Danny lived in a bedsit in Ealing Broadway. The room's walls were covered in countercultural trophies and detritus. Indeed, it was spookily like Gerry Fialka's end-of-the-garden shack in Venice Beach, Los Angeles. Gerry Fialka is the Zappa freak who wormed his way into the Zappa empire, so that at the point of Zappa's death in 1993, he was employed answering the telephone for the Barking Pumpkin hotline. That, he told me, was how he found girlfriends. Fialka also hosts a Finnegans Wake reading group in the Los Angeles public library (I think they've only got one). Gerry believes if you add Frank Zappa to Marshall McLuhan and Finnegans Wake, the world will suddenly wake up to the idiocy of its abuse of public communications for sterile profit rather than lived fun. In both their homes, it felt like the colour posters of Robert Wyatt and the photocopies of Captain Beefheart lyrics and the cassettes of Sun Ra and George Clinton and a polystyrene totem-pole decorated with a singed ticket to see Arthur Brown and signed photo of Jimmy Carl Black were all that held the ceiling up. I think this was quite literally the case with Fialka's "funny farm", as he calls it, though I may be confusing his shack with the garage inhabited by the founder of "Americans For A Darker America", who'd managed to extinguish all the street lights in his immediate neighbourhood. His garage home was reached through an extremely dark - and rather alarming - hole in a privet hedge. Charlie Parker was playing on his tiny transistor radio when Gerry and I visited on Halloween, and he was dancing and opening bottles of beer. He'd built a wall of books and records to replace the garage door which was stuck in the open position.

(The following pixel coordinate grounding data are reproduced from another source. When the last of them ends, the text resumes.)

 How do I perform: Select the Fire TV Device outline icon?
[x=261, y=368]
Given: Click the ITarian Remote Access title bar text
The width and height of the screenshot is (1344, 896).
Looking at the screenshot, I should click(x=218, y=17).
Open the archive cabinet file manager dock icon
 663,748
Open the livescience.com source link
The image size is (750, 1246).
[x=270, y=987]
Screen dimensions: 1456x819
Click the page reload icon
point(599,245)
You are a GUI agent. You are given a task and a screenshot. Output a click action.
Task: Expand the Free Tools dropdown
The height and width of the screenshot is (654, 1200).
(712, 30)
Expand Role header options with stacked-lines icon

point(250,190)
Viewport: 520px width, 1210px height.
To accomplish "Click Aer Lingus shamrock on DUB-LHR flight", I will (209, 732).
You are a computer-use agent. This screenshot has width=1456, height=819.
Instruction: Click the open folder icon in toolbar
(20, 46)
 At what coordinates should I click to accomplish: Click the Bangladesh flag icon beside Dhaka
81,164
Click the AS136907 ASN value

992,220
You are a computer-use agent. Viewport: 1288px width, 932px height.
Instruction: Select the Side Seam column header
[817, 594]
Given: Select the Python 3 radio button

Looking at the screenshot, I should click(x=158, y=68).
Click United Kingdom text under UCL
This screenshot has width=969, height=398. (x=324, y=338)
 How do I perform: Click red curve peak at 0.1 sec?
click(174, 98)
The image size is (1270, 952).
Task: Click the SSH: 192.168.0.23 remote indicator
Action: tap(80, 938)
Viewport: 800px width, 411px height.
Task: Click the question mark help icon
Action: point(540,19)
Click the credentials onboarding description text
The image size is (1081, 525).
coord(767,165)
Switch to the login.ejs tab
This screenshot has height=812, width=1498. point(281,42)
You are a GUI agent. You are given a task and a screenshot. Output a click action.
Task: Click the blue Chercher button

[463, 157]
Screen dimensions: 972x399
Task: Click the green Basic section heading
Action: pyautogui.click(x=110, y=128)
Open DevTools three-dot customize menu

Danny's house, though, was a typical Victorian suburban building on an Ealing street. In the, 70s Ealing hadn't been colonised by the Asian community, it was straight and colourless and boring - but Danny's room was a treasure trove, gleaming with counter-cultural rareties. I'd visit to tape his records - he listened to everything on a little mono box grammophone - and then we'd go to a pub called the Wheatsheaf, and get blasted out of our skulls on Fuller's ESB, which started to stand for Extra-Sensory Bitter. If I came down to visit for the weekend - hitchhiking down the A10 from Cambridge - we'd meet in a pub near his work on Saturday lunchtime. Danny's colleagues worked overtime, and didn't like it if he didn't do the same. He seemed to spend most of Saturday afternoon in the pub anyway. He'd pop in and out, there were always other friends of his there to talk to. He lived with a continual buzz of people around him. I was his eccentric student acquaintance from Cambridge University who was also nuts about Zappa. He got in touch with me when I had a letter published in Street Life, a short-lived attempt to create a British Rolling Stone, and he wrote to me at the college address they'd printed. I remember holding up the note he'd sent - singed all round the edge - and everyone saying how weird it was to get a letter from a stranger, out of the blue. Like most Zappologists, our obsession upset and annoyed almost everyone else we knew in regular life. It was odd that we hung out together, considering his slogan at the time was "all students are cunts" (his was long before the c-word began gracing the pages of Time Out). Danny's now doing a degree in Communications at Auckland University, I hear. Danny always had shitloads of friends and acquaintances, he was an organiser, a mischief maker, a leader. He'd buy ten tickets for an Iggy Pop concert and sell them to his friends to make sure we'd meet ahead and arrive sufficiently lubricated.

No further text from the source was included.